As a fellow one-man-band operator most of the time, resilience is the reason I *always* reach for the RED as my default choice, even though the ergonomics are not as good as the AF100 in several other respects. For larger crew shoots, the RED ergonomics really shine, that's what it was designed for after all. But lack of ND, hunger for batteries, weight, hunger for card space, heating and fan issues, etc. make the RED a little tricky sometimes.

The huge saving grace is that these tricky situations are exactly where I'm most likely to fail-to-nail it on set. Can't be everywhere- if I'm concentrating on framing and monitoring sound levels, I might well miss the daylight brightening by half a stop. That's when I'm really glad of REDcode RAW to rescue me.

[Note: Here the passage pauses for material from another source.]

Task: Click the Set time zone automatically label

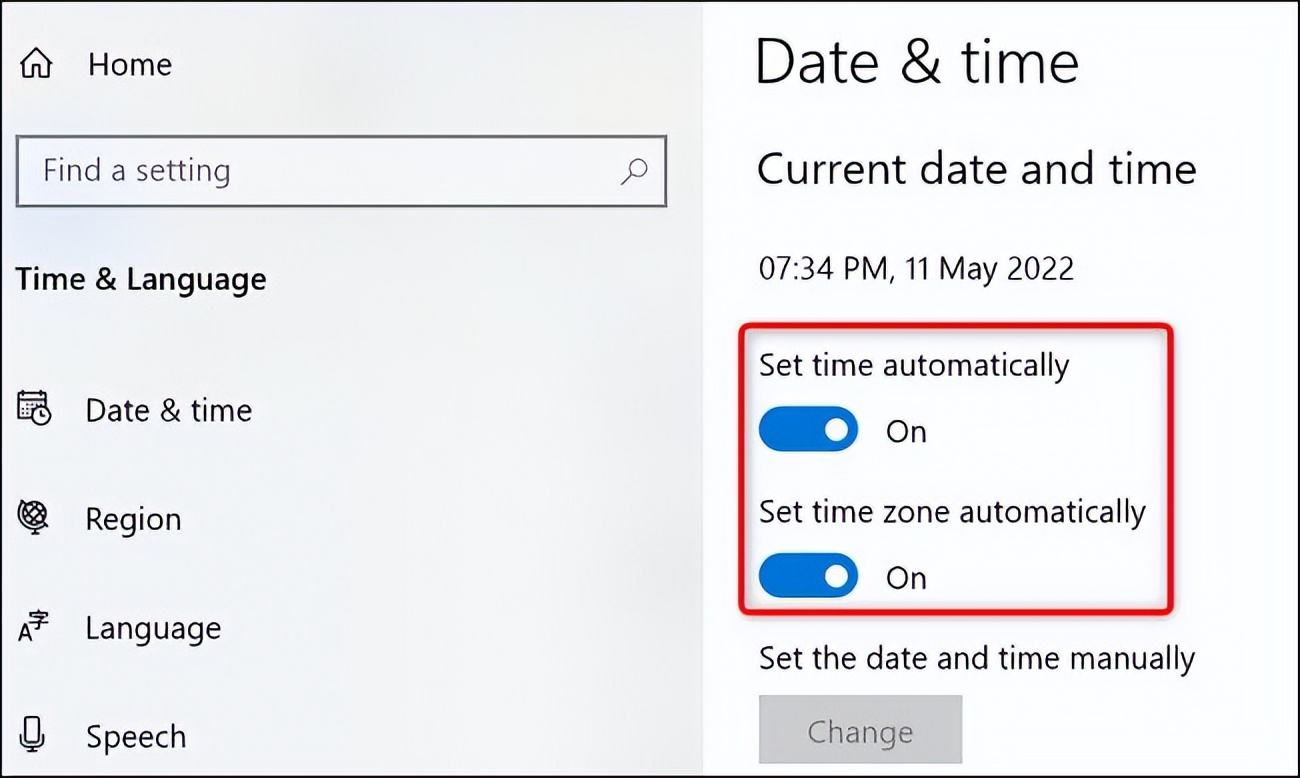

Oh, and when I do nail it with the RED, it looks like a five million dollar movie, not a five hundred dollar photoshoot, which is nice.

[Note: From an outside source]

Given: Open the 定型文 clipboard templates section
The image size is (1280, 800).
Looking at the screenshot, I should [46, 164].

Look forward to hearing how you get on with the new "beast", Sam! :)

  Cheers, Hywel

Title: Re: Why I bought an F3
Post by: Morgan_Moore on November 04, 2013, 01:41:08 pm
I agree - the smaller your shoot the more you need a robust codec.

The Sony sales people really (selling the F5 that I didn't buy) really thought I was odd having any interest in raw.

To me the Scarlet was too light insensitive and too heavy and the lack of a easy codec meant I moved along.

The F3 is equally heavy or close but I see that as a 'cost' of getting the far cheaper camera (than the f5) - the Scarlet is heavy and costly!

As for GH2 - Ive just never really been interested as they lack audio and ND - Id have one as a runaround.

S

Title: Re: Why I bought an F3
Post by: bcooter on November 04, 2013, 02:38:19 pm
Uh sometime small shoots work great with the red, though I've found the RED only comes into it's own with a lot of light and crew.  For run and gun, even stripped down I don't see it giving me anything more than the gh3's.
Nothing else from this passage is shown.